(Records for this task Opens)

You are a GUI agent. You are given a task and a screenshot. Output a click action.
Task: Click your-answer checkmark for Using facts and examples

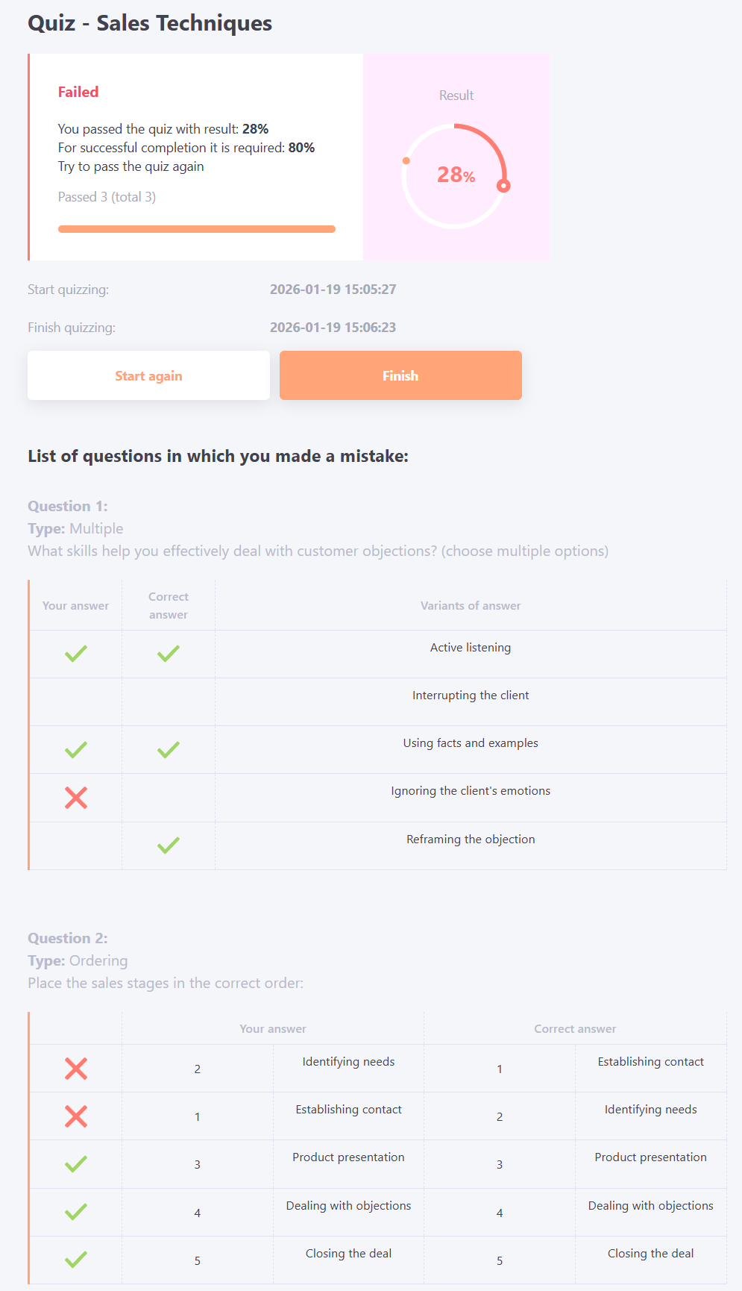pyautogui.click(x=75, y=749)

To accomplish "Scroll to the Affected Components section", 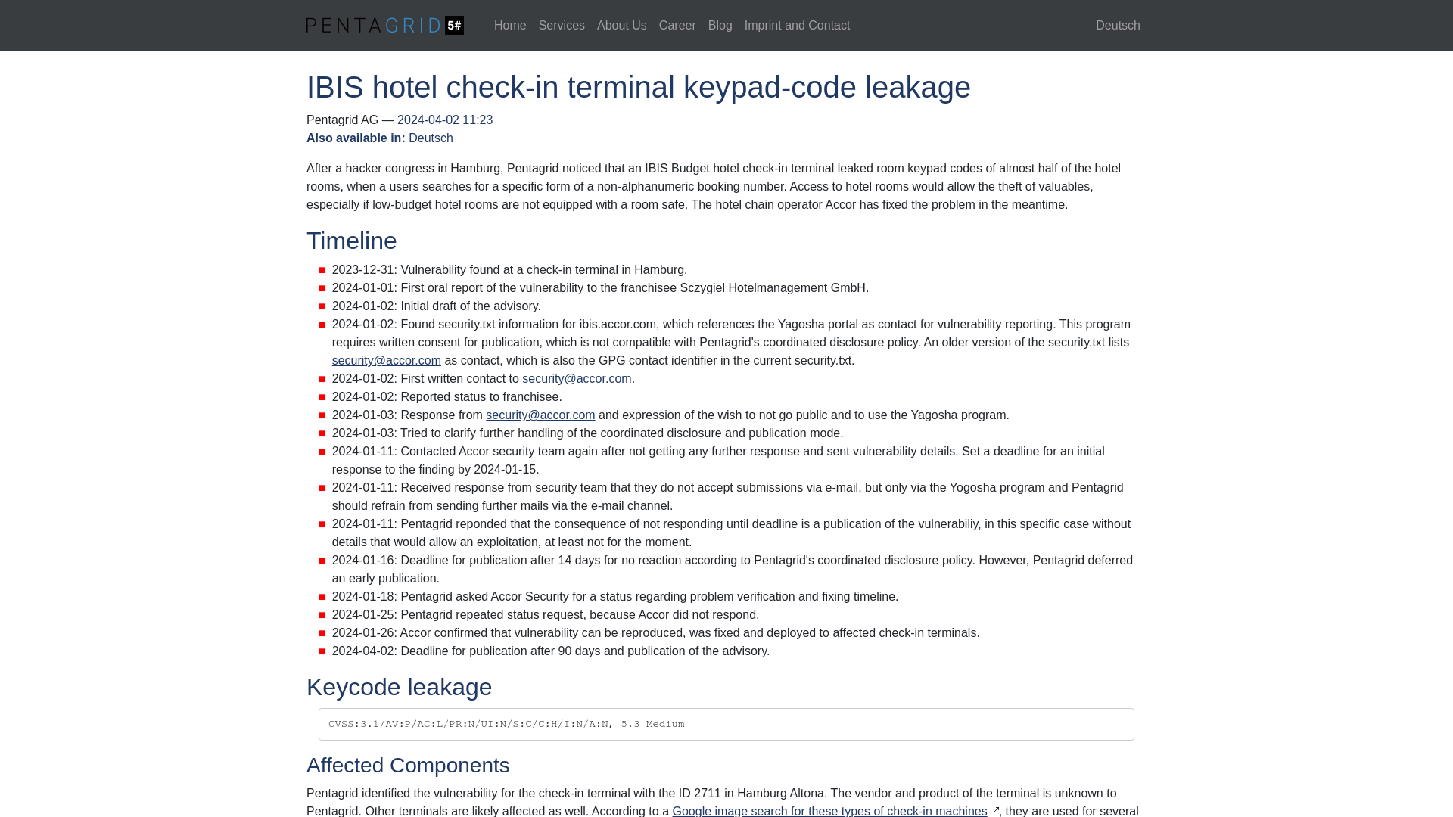I will pos(408,764).
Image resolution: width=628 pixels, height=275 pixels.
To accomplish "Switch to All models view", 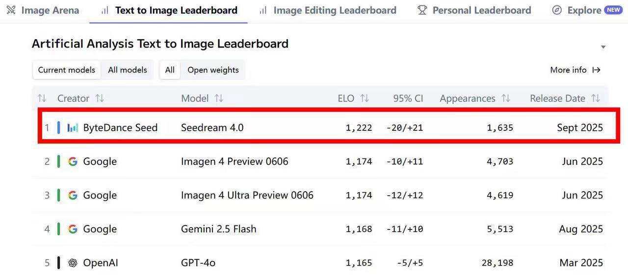I will click(128, 70).
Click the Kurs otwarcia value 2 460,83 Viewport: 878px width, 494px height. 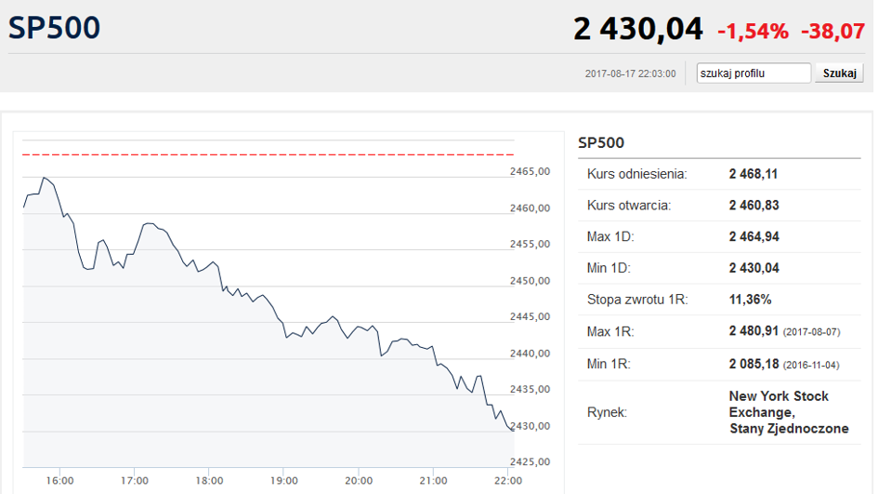point(754,206)
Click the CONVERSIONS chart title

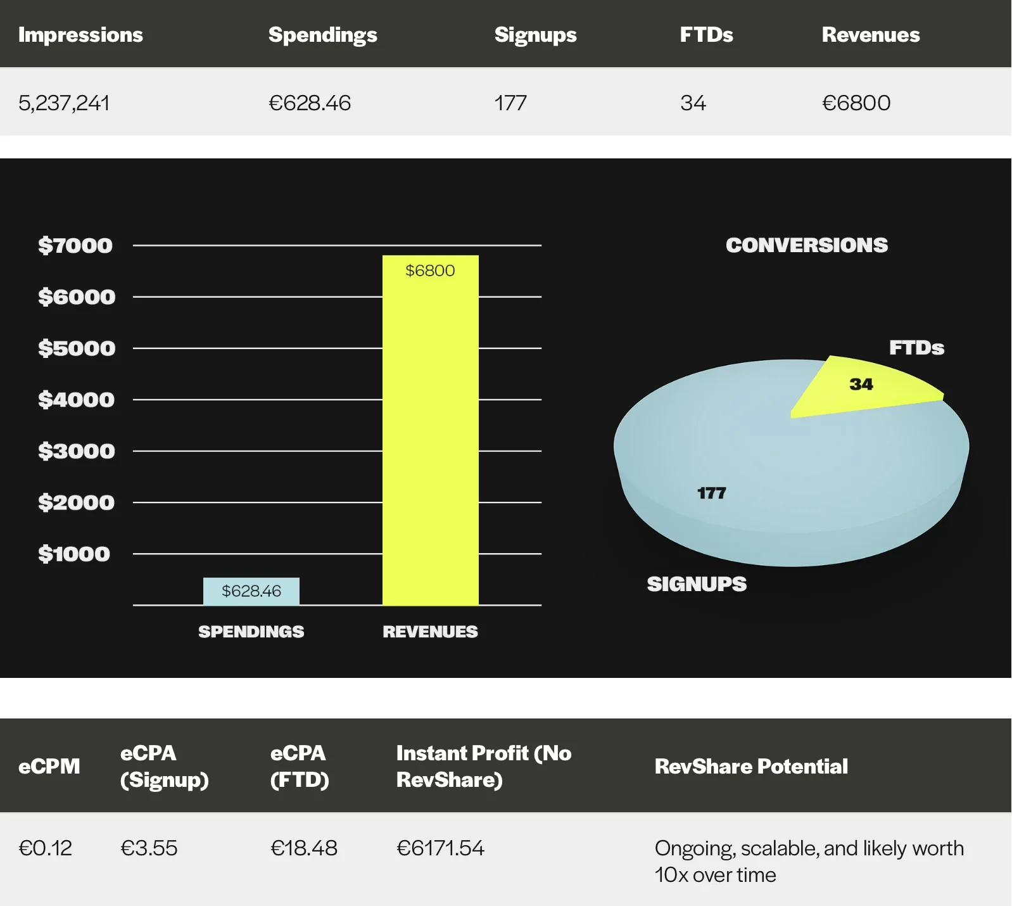(x=806, y=245)
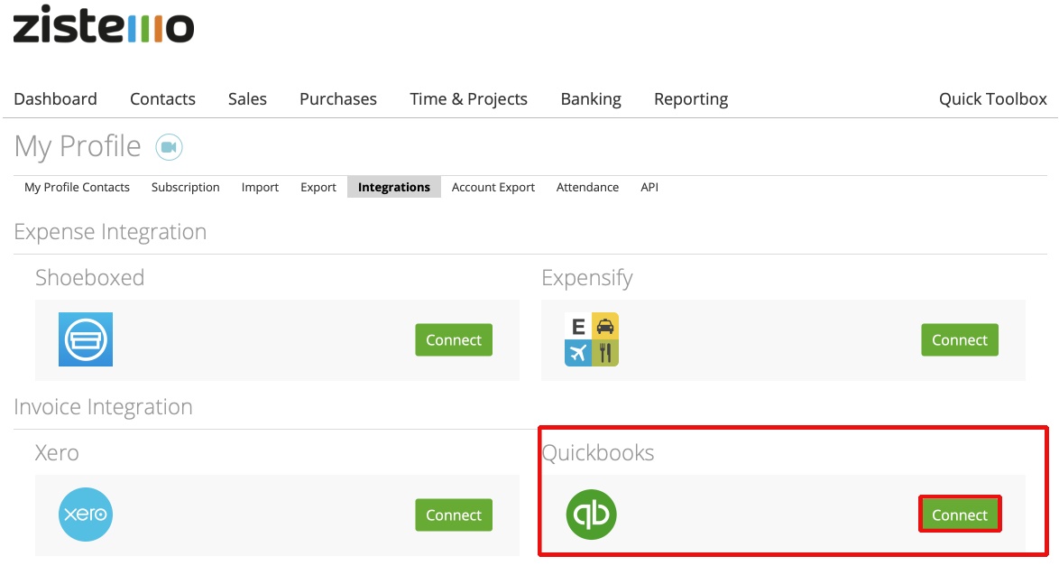The image size is (1059, 575).
Task: Open the Quick Toolbox
Action: click(x=992, y=98)
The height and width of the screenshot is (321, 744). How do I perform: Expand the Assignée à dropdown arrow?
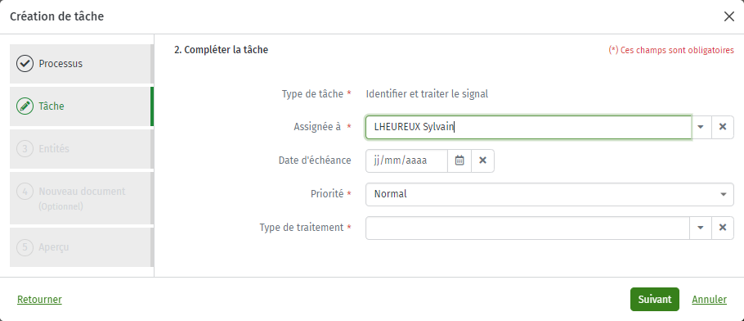[x=701, y=127]
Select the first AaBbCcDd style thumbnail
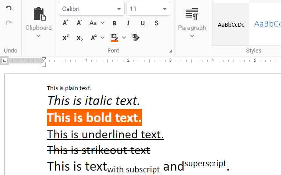 point(231,25)
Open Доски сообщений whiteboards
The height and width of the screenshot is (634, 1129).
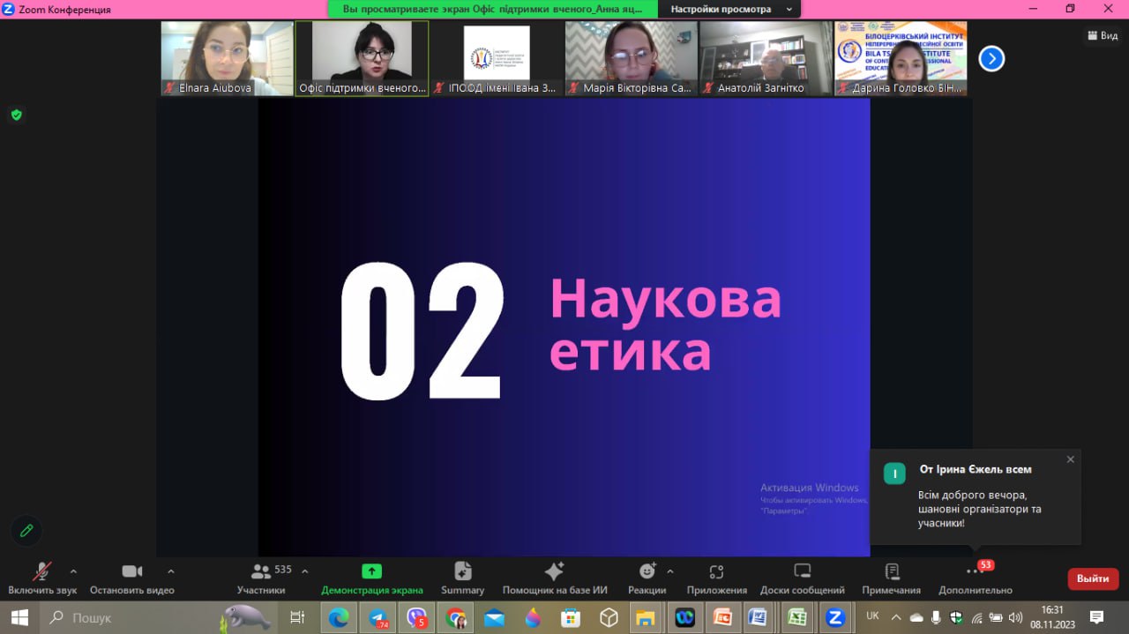click(802, 578)
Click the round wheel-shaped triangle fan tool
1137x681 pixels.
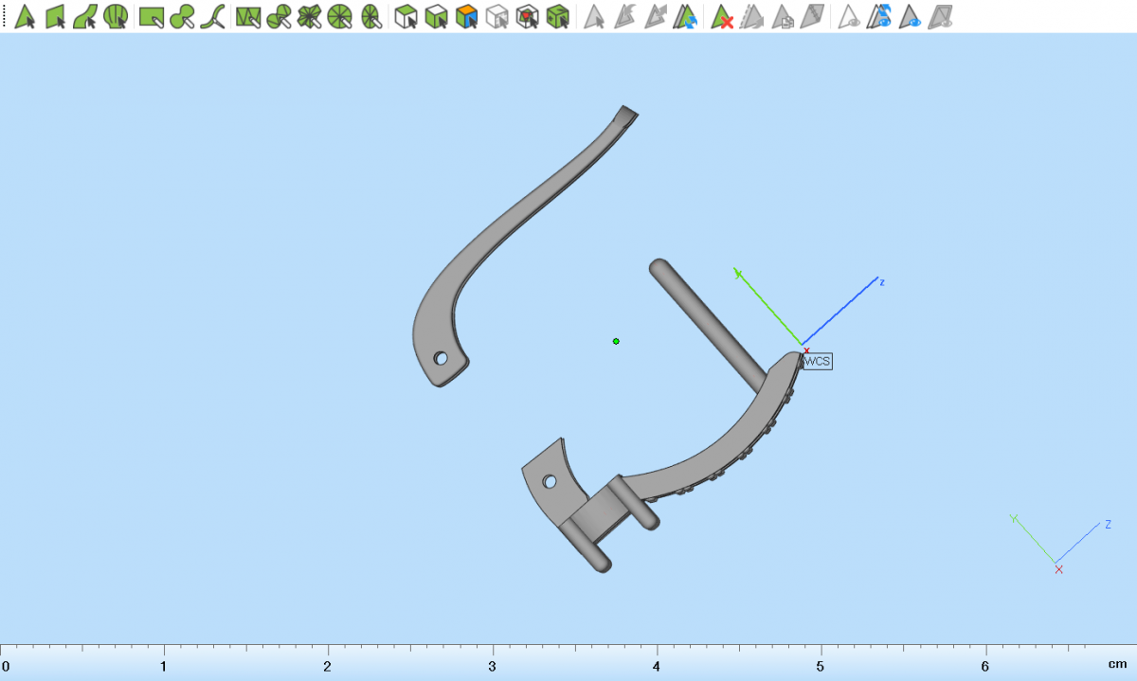click(340, 16)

(Records for this task Closes)

Out of the records above, return only the lines from the one with "Click the CONVERSIONS chart title" through the one with "Open Доски сообщений whiteboards", exactly, and none of the pictures.

Click the CONVERSIONS chart title

(x=806, y=245)
The image size is (1059, 575).
Task: Open the Quick Toolbox
Action: click(x=992, y=98)
The height and width of the screenshot is (321, 744). How do I perform: Expand the Assignée à dropdown arrow?
[x=701, y=127]
Select the first AaBbCcDd style thumbnail
 point(231,25)
Open Доски сообщений whiteboards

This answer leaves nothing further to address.